First, Uber may not be as permanent as it appears. The company has never secured a profit, and has been described by gig economy expert Juliet Schor as “the lose-est firm in human history”. Khosrowshahi has been busy selling off large chunks of Uber assets as it reins in its ambitions. The point is that government creating a financial incentive for a driver to make a significant personal financial investment in a car with the intention of that car being driven as an Uber would be an incredibly irresponsible use of public money, not least because many drivers realise after they start driving for Uber that it does not offer the sort of financial security that they thought it would and decide to quit.

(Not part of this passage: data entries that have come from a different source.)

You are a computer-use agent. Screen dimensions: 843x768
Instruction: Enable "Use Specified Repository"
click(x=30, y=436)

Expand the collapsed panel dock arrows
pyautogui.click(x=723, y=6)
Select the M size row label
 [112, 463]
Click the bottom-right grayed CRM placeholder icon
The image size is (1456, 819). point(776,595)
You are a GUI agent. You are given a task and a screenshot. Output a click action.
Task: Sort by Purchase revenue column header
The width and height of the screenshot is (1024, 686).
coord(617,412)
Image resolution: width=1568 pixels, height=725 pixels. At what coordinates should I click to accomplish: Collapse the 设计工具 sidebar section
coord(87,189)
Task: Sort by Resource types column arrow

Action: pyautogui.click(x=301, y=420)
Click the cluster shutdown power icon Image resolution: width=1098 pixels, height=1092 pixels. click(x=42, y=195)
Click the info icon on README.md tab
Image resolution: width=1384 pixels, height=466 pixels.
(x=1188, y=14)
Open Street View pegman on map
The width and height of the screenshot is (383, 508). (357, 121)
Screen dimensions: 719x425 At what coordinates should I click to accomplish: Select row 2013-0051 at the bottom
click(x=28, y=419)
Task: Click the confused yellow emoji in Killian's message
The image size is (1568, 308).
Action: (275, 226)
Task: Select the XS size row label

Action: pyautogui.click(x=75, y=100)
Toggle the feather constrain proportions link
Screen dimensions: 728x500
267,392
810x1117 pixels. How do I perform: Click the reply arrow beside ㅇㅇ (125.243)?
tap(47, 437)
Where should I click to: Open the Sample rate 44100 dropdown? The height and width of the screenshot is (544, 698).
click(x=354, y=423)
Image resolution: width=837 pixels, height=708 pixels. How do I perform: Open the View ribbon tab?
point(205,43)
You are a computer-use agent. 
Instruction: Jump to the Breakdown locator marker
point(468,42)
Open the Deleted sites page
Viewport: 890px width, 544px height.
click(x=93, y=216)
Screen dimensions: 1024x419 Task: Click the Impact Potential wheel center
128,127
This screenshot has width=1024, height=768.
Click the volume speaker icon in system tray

Second, compared to building electric buses or electrifying rail-lines, there is an enormous gap in value for money in terms of carbon emission reduction per pound invested between public transport and private-hire cars. And as the Carnegie Mellon University study mentioned above shows, even electric private-hire cars contribute significantly to pollution in the urban environment due to congestion and crashes, especially because of ‘deadheading’. While there will surely be a role for electric cars and taxis in the green transition, on a list of priorities for zero-carbon public investment it should come well below a massive transformation in public and active transport infrastructure and accessibility.

Finally, the public sector should not be subsidising any form of employment which is associated with precarious employment and low-pay, as Uber most certainly is. The zero-carbon transition must also be a transition from an exploitative labour market to a socially just one, and that will not come from handing out green subsidies to bad bosses.

Conclusion

The idea of Uber being placed at the centre of Europe’s green mobility transition may seem far-fetched, but in the city of Denver in the United States, you can already purchase your bus and train tickets through the Uber app. The company aims to become the app not just for private-hire cars but for all modes of public transport, and the zero-carbon transition is the wedge it is going to try to use to get there.

Those serious about decarbonising transport should therefore be aware of the facts:

  • The rise of Uber over the past decade has so far been a disaster for the environment.
  • The company is unwilling to move to an operational model which would reduce ‘dead-heading’ and be more ecologically efficient
  • Uber’s plan to get drivers to start paying for electric vehicles out of their own pocket is reliant on public subsidies, not on purchasing the vehicles out of Uber’s own coffers.
  • More Ubers means more congestion and pollution, less incentive for people to move to public and active forms of transport, and propping up a gig economy model of industrial relations which is in defiance of numerous Supreme Court rulings.

Uber does not have a plan for going green in the transport sector.